[Stored items]
__________________________________________________
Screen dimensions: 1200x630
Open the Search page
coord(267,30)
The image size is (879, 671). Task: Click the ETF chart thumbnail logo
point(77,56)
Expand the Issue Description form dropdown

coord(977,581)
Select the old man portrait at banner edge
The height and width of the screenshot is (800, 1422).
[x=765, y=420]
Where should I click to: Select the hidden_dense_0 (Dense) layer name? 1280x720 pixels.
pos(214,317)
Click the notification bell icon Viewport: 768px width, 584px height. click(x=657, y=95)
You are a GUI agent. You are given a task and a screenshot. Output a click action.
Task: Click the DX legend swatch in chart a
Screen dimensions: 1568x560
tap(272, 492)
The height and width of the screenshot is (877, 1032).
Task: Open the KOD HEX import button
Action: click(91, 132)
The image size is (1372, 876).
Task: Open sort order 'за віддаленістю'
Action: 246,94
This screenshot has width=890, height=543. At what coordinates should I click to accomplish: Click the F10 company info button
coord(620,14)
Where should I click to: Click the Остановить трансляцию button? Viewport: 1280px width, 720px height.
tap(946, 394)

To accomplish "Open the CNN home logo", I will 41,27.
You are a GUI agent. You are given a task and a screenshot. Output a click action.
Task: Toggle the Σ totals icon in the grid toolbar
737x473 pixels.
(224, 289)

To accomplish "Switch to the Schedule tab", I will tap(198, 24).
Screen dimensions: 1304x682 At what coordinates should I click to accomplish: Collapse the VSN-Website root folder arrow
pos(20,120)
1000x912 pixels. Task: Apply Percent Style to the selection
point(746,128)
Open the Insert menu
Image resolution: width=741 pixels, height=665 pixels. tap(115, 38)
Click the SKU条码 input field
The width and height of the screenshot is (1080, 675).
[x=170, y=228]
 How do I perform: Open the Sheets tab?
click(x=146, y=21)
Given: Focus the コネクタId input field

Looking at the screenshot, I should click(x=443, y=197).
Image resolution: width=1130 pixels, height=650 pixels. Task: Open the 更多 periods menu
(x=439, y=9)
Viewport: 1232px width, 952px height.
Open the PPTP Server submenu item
__________________________________________________
All that is wanted is the set of lines from the one with "Screen dimensions: 1568x560" through the last line of the entries, both included, output exactly.

Screen dimensions: 1568x560
tap(272, 492)
The height and width of the screenshot is (877, 1032).
Task: Open the KOD HEX import button
Action: click(91, 132)
The image size is (1372, 876).
Task: Open sort order 'за віддаленістю'
Action: 246,94
This screenshot has width=890, height=543. At what coordinates should I click to accomplish: Click the F10 company info button
coord(620,14)
Where should I click to: Click the Остановить трансляцию button? Viewport: 1280px width, 720px height.
tap(946, 394)

To accomplish "Open the CNN home logo", I will 41,27.
You are a GUI agent. You are given a task and a screenshot. Output a click action.
Task: Toggle the Σ totals icon in the grid toolbar
737x473 pixels.
(224, 289)

To accomplish "Switch to the Schedule tab", I will tap(198, 24).
Screen dimensions: 1304x682 At what coordinates should I click to accomplish: Collapse the VSN-Website root folder arrow
pos(20,120)
1000x912 pixels. Task: Apply Percent Style to the selection
point(746,128)
Open the Insert menu
Image resolution: width=741 pixels, height=665 pixels. tap(115, 38)
Click the SKU条码 input field
The width and height of the screenshot is (1080, 675).
[x=170, y=228]
 How do I perform: Open the Sheets tab?
click(x=146, y=21)
Given: Focus the コネクタId input field

Looking at the screenshot, I should click(x=443, y=197).
Image resolution: width=1130 pixels, height=650 pixels. Task: Open the 更多 periods menu
(x=439, y=9)
Viewport: 1232px width, 952px height.
Open the PPTP Server submenu item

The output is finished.